APPENDIX C: Extraordinariation

DAVID BIRNBAUM METAPHYSICS

DAVID BIRNBAUM PHILOSOPHY

To our readers:

Summa Metaphysica proposes the concept of Extraordinariation.
This concept is proposed and elaborated upon in
the chapter
Mu: Cosmic Tool Kit- Shelf #2 above
(in the first section of this book, Cosmic Womb
of Potential)

The following is a finalé commentary piece on the theme.

by D. N. KHALIL:

EXTRAORDINARIATION

To say that the feeling in the listener’s soul at the climax
of Beethoven’s Ninth Symphony is ‘perfect’ is drastic
and degrading understatement. The meta-emotional human response to this piece of art (and it is not alone)
is outside of perfection as it is outside of language.
It is transcendent, extra, extraordinary.

It has been said that God is the ultimate artist,
creating a world-dynamic with all the idiosyncrasies of complex art. To praise His work as being merely ‘perfect’ or ‘efficient’ is to miss its creative essence. It is to embrace the engineer while neglecting the artisan. This is a neglect bolstered by science and mathematics, disciplines whose unique understanding of the universe’s exactitude has been used to turn the focus from its delicate elegance. The cold progression of evolution engenders an appreciation for the lion’s strength, for the cheetah’s speed; the precision of physics provides a window into the flawlessness of
our cosmos; but there is more.

Darwinian evolution need not have yielded the frail butterfly, the vulnerable dove; the Earth’s orbit need not have yielded the grace of changing seasons, snow-decorated forests.
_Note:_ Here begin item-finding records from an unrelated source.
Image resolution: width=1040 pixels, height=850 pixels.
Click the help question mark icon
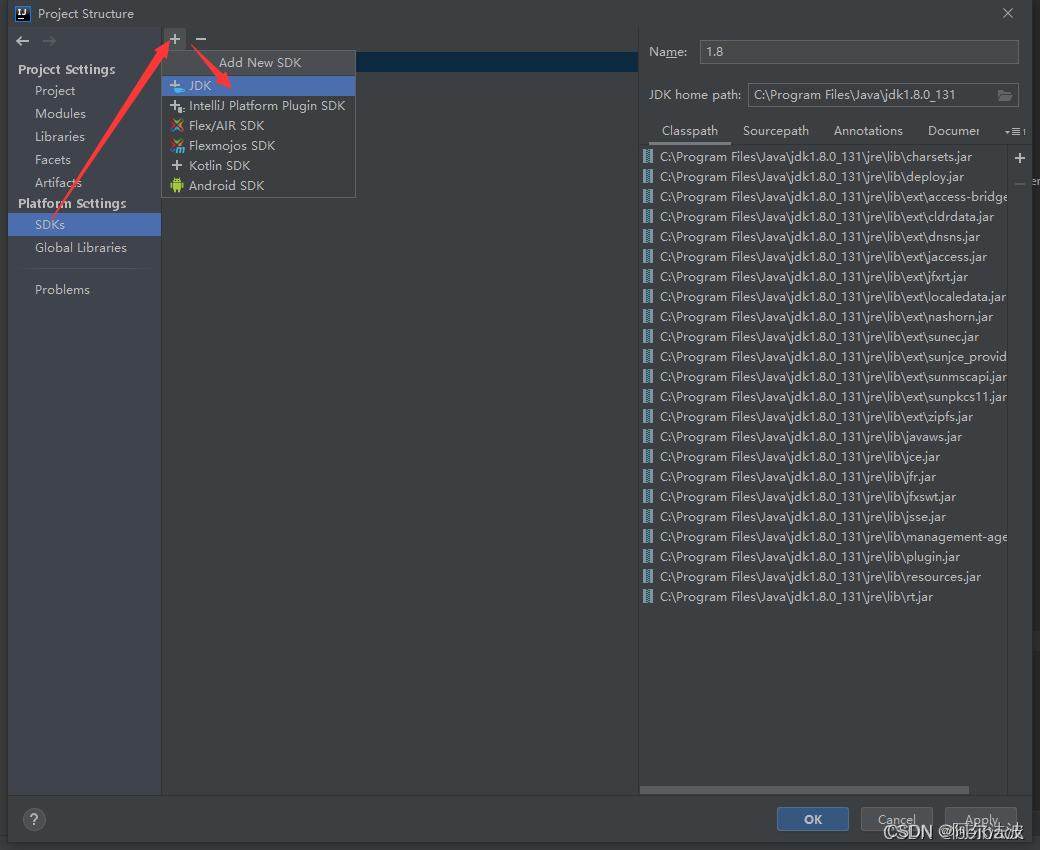33,819
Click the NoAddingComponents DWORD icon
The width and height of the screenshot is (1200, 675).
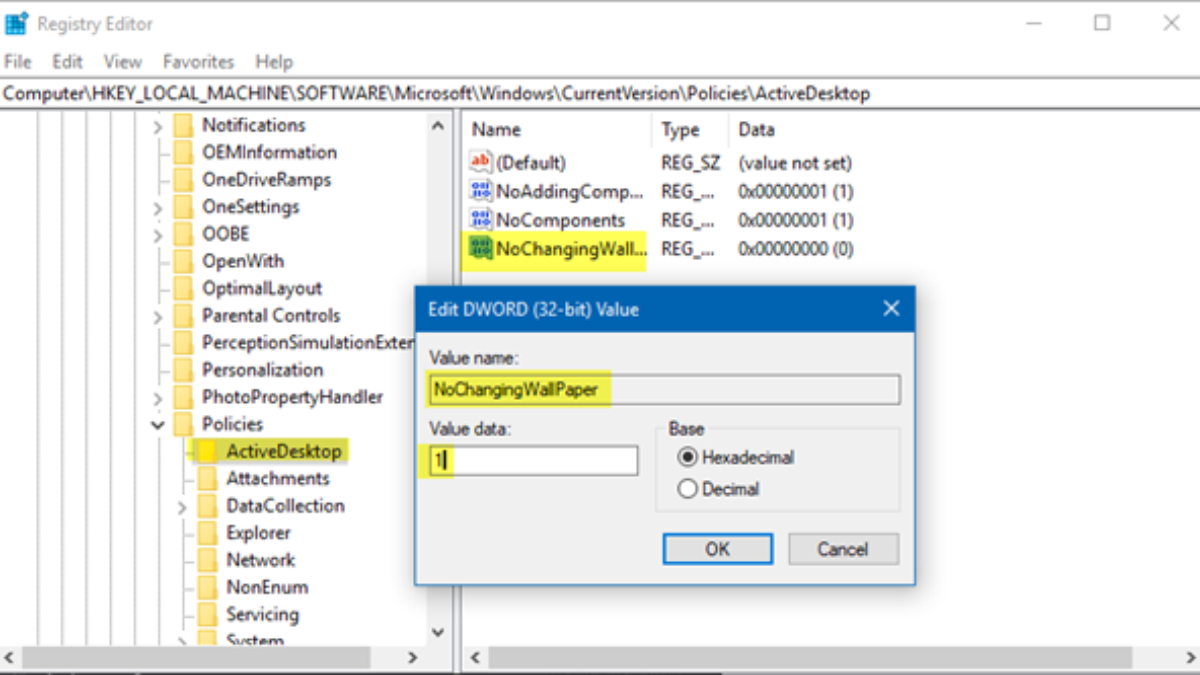pyautogui.click(x=481, y=191)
Indeed laws of nature and principles of physics need not have yielded complexity at all. Nevertheless, complexity permeates our world from subatomic particles to cosmic galaxies. It is this complexity that allows for the sophisticated beauty that stands in wait of our perception daily.
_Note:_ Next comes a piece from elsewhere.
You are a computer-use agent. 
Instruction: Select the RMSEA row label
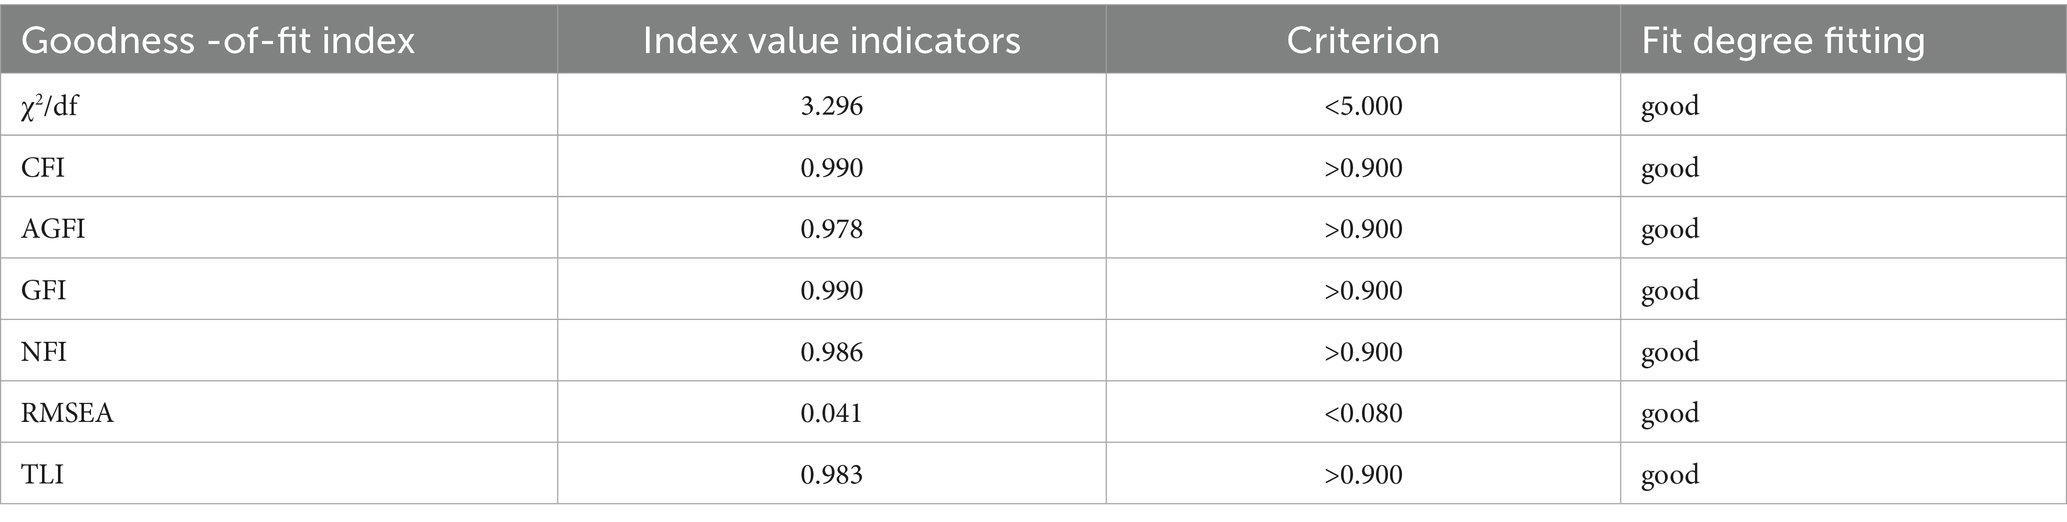tap(67, 413)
Yet the paradox of this complexity surfaces as we probe it more deeply. Structural biologists have shown that fundamental biology depends on predictable chemistry. Quantum mechanics has shown that chemistry, in turn, can be dissected into the physics that underlies it. Einstein showed that even within physics separations are an illusion. His special theory of relativity (1905) revealed that the division between

space and time is artificial. His subsequent general theory of relativity (1915) showed the same of the distinction between space-time and matter.

Thus, the broad perspective reveals our world’s complexity while the deep, penetrating perspective reveals its unity. Stepping back, we appreciate worldly complexity, stepping close we are astounded by its unity. Such is the paradox. Complexity and unity challenge one another as they each thrust forward expanding their respective scopes simultaneously. New species are discovered as unified theorems are developed. This duality teases us with its plainness: we can only watch, spellbound, as our cosmos’ singularity and its nuance develop and unfold, hand-in-hand, before us. Herein lays the irony of our world’s progression: a relentless trajectory towards unbounded extraordinariation.